ChannelAdvisor is the exact opposite of Hewlett-Packard. Here's a brand-new company, just came public today, and it roared to an immediate premium. Unlike Hewlett-Packard, this company is losing money, and it states right in its offering document that it expects "our operating expenses to increase significantly in the foreseeable future which may make it more difficult to achieve profitability."

So why was it loved? Why did it go to a premium immediately? Because ChannelAdvisor has growth, specifically accelerating revenue growth, as it offers solutions to 27% of the top Internet retailers that help them get the most out of their ads on Google (GOOG), Groupon (GRPN), Yahoo! (YHOO), Bing, eBay (EBAY) and Amazon (AMZN).

You want to see ChannelAdvisor's handiwork? Go to eBay's men's clothing section, as you might want to do for Father's Day. Then go to men's suits. Notice that Jos. A. Banks (JOSB) ad to the right, the one that's offering suits for as low as $99? That's ChannelAdvisor's client, which pays ChannelAdvisor a subscription fee to manage the ad and a revenue share if the sales perform above expectations.

It's a growth business.
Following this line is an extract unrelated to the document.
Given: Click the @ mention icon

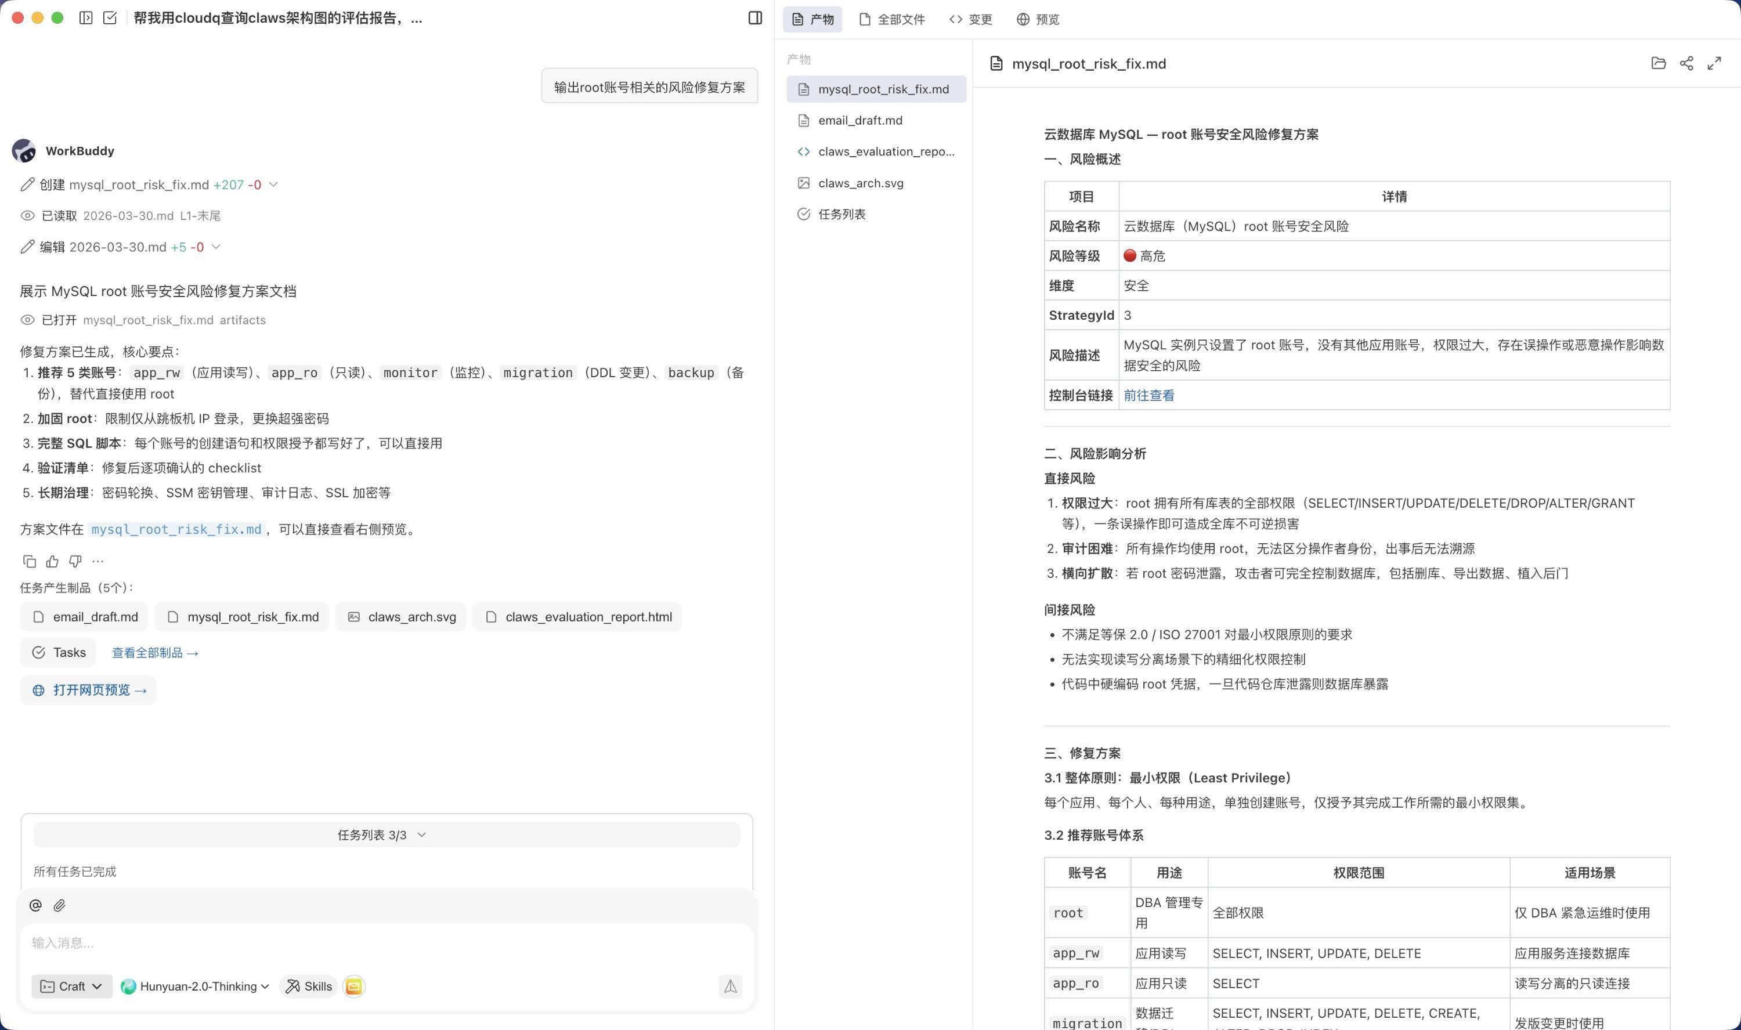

In fact, it is such a growth business that unlike Hewlett-Packard, which is returning its money to shareholders, it's seeking as much money as possible to be able to build up its sales force and build out its infrastructure to take advantage of the moment, as it is the dominant cloud play for retail sales.

Now I hope you recognize how a money-loser like ChannelAdvisor can roar on the same day as a moneymaker like Hewlett-Packard. It's all about growth and value, both of which satisfy the needs of today's bipolar investment styles.